30 septembre 2011

petit à petit je m'approche de l'éveil...

Le jour de mes trente ans, à midi, je me suis envolée pour les Pescadores dans un petit coucou. Sans trop savoir pourquoi ni comment, je me sentais appelée par le vent qui balaye ces terres, appelée comme une mère appelle son enfant le soir avant le repas, viens, rentre à la maison c'est l'heure, l'heure du bon repas, l'heure du repos, l'heure de renouer avec l'essentiel... Viens là que je te dépoussière, viens là que je te cure les oreilles. 

Je me suis posée dans une petite chambre en bord de mer où quelques carreaux cassés laissaient entrer le vent, jouer avec les rideaux.
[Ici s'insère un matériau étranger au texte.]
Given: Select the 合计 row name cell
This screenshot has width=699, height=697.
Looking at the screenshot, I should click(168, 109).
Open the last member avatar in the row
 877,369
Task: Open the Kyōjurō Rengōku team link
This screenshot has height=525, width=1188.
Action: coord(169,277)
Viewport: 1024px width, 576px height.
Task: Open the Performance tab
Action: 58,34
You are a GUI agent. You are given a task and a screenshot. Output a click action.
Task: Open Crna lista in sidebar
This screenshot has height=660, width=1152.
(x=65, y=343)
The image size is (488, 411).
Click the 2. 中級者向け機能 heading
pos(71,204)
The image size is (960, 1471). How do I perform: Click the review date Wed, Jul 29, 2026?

Un lit, une petite table, de l'ombre et de la fraîcheur, une chambre d'ermite tout comme j'avais rêvé, remplie d'essentiel, en équilibre sur le temps. 
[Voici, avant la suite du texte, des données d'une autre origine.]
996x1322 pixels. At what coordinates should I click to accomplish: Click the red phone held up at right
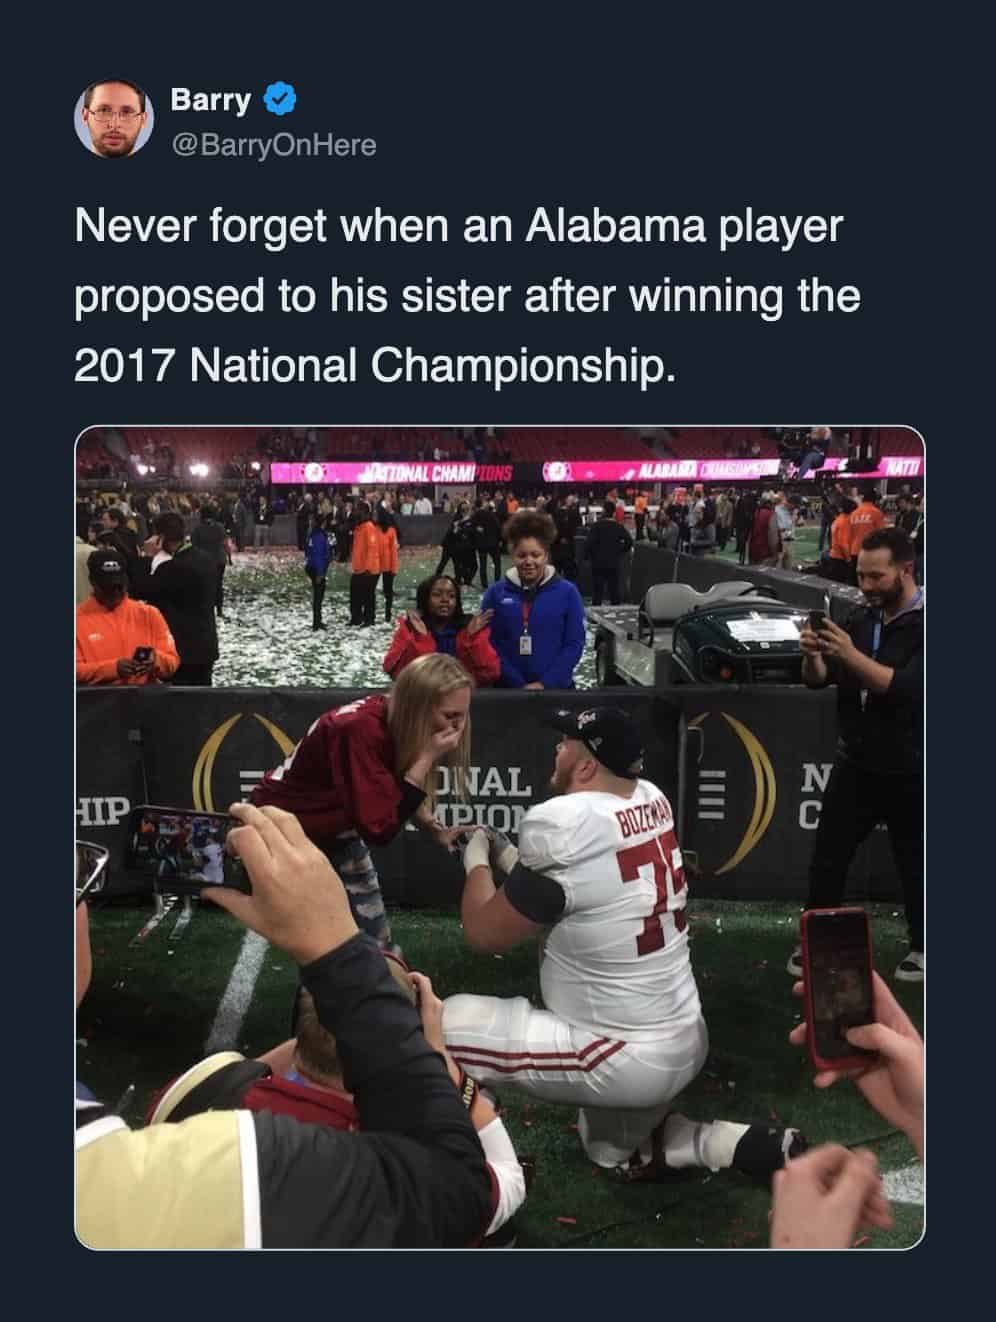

J'avais un vélo et, riant au nez de mes nouveaux amis, je décidai d'aller en découdre avec le vent en pédalant de toutes mes forces. Je ne pus aller bien loin, mais assez pour leur prouver que je pouvais me battre. Au hasard des chemins je rencontrai des maisons de corail, des bateaux abandonnés, et des buissons dansants. J'appris à déployer mes poumons par le bas, à respirer comme on a faim, à ne faire qu'un avec la beauté du jour. 
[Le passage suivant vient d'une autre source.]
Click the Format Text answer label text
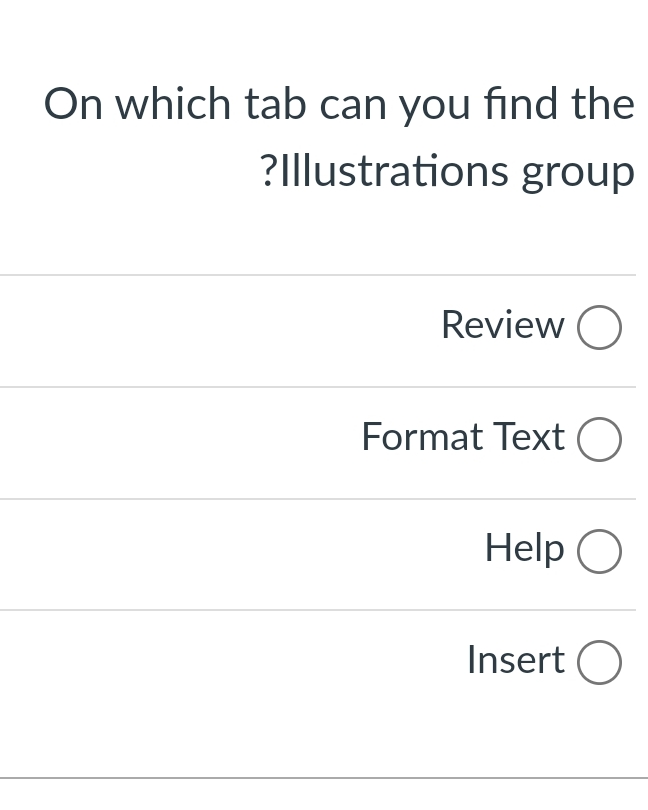point(463,436)
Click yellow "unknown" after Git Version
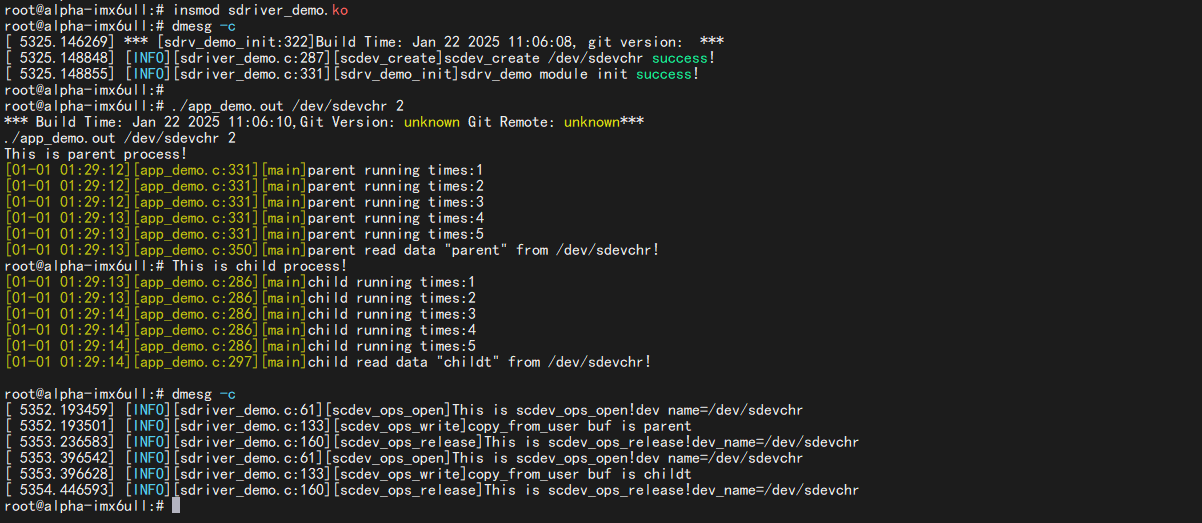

En quelques heures je me retrouvai adoptée par les marins du village, à manger à leur table, boire leur thé et leur bière, rire à leur blagues, les faire rire à mon tour, ouvrir grand mes yeux et mes oreilles et apprendre à recevoir de ceux qui donnent sans compter. En quelques heures j'oubliais tout de mon quotidien, de ma ville, de mes pensées, en quelques heures j'appris à me laisser dériver.